Re: is this a bug with clenqueueReadBufferRect?

I compiled it and output on CPU device is like this which is IMHO correct one.

2D rectangle selected is as follows

25 26 27

29 30 31

3D rectangle selected is as follows

5 6 7

13 14 15

21 22 23

dukeleto
Adept I

Re: is this a bug with clenqueueReadBufferRect?

Thanks for testing, Nou. I tested this on ubuntu 13.10 with g++ 4.8.1 and latest AMD driver;

might it be a compiler problem? I'll try on monday with an older gcc; if it doesn't come from

the compiler/driver I am at a loss to understand why with the same code you get the correct

answer and I get a wrong one!

Thanks again

Olivier

0 Likes
nou
Exemplar

Re: is this a bug with clenqueueReadBufferRect?

Try switch to CPU device first CL_DEVICE_TYPE_CPU. IIRC someone already reported some problems with Rect functions.

dukeleto
Adept I

Re: is this a bug with clenqueueReadBufferRect?

Following your suggestion, I tried with CL_DEVICE_TYPE_CPU, and indeed it worked correctly in this case. Can someone

from AMD perhaps confirm that this is a bug for the GPU case?

Thanks again, Nou!

Olivier

0 Likes
dipak
Staff
Staff

Re: is this a bug with clenqueueReadBufferRect?

Hi Olivier,

Thanks for reporting the issue.

As per this old thread Using clEnqueueReadBufferRect to read a sub-matrix, there was a problem in old driver, but I suppose it was fixed in later versions. You can follow the German's suggestion to check whether it works for you or not . Meanwhile I'll try to reproduce the same at our end and let you know our findings. Please let me know your driver version, SDK version and hardware spec.

Regards,

0 Likes
dukeleto
Adept I

Re: is this a bug with clenqueueReadBufferRect?

Thanks Dipak,

I had indeed not come across that post while searching.

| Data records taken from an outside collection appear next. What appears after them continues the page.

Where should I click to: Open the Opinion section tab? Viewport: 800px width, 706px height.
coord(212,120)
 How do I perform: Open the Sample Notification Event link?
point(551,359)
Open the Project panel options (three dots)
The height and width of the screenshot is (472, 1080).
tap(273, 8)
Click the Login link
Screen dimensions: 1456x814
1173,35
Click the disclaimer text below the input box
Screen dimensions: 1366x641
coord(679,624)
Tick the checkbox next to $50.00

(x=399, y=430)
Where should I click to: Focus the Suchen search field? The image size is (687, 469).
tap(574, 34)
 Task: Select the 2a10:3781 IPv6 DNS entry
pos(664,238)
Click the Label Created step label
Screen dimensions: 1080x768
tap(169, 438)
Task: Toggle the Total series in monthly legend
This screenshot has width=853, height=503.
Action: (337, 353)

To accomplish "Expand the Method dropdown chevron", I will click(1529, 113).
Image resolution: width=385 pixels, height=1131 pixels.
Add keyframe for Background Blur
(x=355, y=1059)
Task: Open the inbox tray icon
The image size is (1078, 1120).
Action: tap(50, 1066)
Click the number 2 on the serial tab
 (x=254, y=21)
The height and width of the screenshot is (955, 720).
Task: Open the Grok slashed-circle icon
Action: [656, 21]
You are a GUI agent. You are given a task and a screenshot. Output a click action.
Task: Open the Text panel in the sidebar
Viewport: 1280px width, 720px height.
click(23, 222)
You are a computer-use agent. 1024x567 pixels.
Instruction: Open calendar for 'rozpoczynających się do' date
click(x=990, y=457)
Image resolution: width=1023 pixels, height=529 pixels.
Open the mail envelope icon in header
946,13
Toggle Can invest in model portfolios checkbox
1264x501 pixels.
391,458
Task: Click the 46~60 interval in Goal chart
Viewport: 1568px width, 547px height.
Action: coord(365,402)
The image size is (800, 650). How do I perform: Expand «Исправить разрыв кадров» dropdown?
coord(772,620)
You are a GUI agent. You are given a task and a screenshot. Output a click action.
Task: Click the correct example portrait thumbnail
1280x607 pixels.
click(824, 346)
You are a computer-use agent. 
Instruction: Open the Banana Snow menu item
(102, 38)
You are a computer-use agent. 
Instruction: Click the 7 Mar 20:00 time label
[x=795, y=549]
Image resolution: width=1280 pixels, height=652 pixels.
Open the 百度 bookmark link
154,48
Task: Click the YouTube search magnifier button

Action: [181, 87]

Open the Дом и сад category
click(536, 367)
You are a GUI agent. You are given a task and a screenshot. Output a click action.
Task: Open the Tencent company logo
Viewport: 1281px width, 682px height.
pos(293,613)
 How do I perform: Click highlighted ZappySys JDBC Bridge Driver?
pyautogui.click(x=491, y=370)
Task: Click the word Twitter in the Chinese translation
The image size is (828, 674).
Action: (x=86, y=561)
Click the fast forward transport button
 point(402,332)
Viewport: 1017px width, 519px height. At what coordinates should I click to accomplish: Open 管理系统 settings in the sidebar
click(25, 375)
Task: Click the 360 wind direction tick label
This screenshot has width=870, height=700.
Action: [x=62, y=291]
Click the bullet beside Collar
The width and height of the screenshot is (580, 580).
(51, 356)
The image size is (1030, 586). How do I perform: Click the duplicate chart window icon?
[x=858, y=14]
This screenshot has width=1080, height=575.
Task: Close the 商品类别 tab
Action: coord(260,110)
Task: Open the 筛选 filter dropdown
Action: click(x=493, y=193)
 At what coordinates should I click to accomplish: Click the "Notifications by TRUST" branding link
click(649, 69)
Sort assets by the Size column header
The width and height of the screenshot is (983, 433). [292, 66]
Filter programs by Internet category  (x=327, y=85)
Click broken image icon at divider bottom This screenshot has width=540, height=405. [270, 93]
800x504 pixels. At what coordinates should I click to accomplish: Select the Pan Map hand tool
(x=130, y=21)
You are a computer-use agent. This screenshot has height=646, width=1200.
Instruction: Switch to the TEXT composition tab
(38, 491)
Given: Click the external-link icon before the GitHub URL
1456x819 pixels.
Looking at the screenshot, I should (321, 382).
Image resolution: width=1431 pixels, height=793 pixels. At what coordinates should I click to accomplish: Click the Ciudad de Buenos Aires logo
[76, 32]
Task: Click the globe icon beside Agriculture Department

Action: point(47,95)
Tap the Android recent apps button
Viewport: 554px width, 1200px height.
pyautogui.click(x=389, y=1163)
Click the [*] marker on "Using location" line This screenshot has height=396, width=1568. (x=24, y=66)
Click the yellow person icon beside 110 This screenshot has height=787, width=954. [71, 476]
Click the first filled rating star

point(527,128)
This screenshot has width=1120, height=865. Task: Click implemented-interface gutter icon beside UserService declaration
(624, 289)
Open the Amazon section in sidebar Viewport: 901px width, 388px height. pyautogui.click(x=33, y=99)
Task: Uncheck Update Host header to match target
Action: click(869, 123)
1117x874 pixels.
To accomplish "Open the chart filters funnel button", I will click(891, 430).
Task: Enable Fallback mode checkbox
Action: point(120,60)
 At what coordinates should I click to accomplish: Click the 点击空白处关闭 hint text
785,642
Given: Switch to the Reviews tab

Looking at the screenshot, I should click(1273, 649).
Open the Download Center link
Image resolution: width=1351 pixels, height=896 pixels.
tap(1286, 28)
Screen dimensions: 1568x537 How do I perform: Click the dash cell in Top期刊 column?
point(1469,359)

The suggestion by German does indeed work, but appears slower, and as

this is in a performance-critical loop for me, I guess I'll have to wait for the

driver fix.

My machine is running ubuntu 13.10 with fglrx 14.10.2 installed, using a 6GB Sapphire 7970.

Thanks,

Olivier

0 Likes
jason
Adept III

Re: is this a bug with clenqueueReadBufferRect?

To recap existing threads having this problem:

Re: clEnqueueReadBufferRect/clEnqueueWriteBufferRect are broken in 14.12 driver

clEnqueueWriteBufferRect does not work when region width is not equal to src pitch: broken again in ...

Using clEnqueueReadBufferRect to read a sub-matrix

is this a bug with clenqueueReadBufferRect?

How is this still a bug. CL_MEM_ALLOC_HOST_PTR also works to work around it on GPU devices without the user explicitly allocating memory but as expected this is not usable and is 10x slower at least than non host memory.  In other words somebody can use that as a drop in flag based test to see if that resolves the problems.

I get only about 1/8th of an image readback with normal buffers.  I think the write's work.  I don't know about copies.

I am baffled at how this standard (from OCL 1.0) and simple function(ality) is continuously fixed and broken.

Not having this part of the runtime working in it's oldness is incredibly hard for my simple brain to reconcile.  Makes me see green as I lost 6 hours to this yesterday thinking it was a problem with my code.

Dipak Bhattacharyya Jim Trudeau

Add the following unit test to your stack prior to issuing releases:

Perform transfer with normal buffer (who's stride is >= than the data requires - ie sizeof(T) * cols)

Perform transfer again with CL_MEM_ALLOC_HOST_PTR

Compare buffers.  If different, this is broken again.  This needs to be tracked since it's a frequent point of breakage.

0 Likes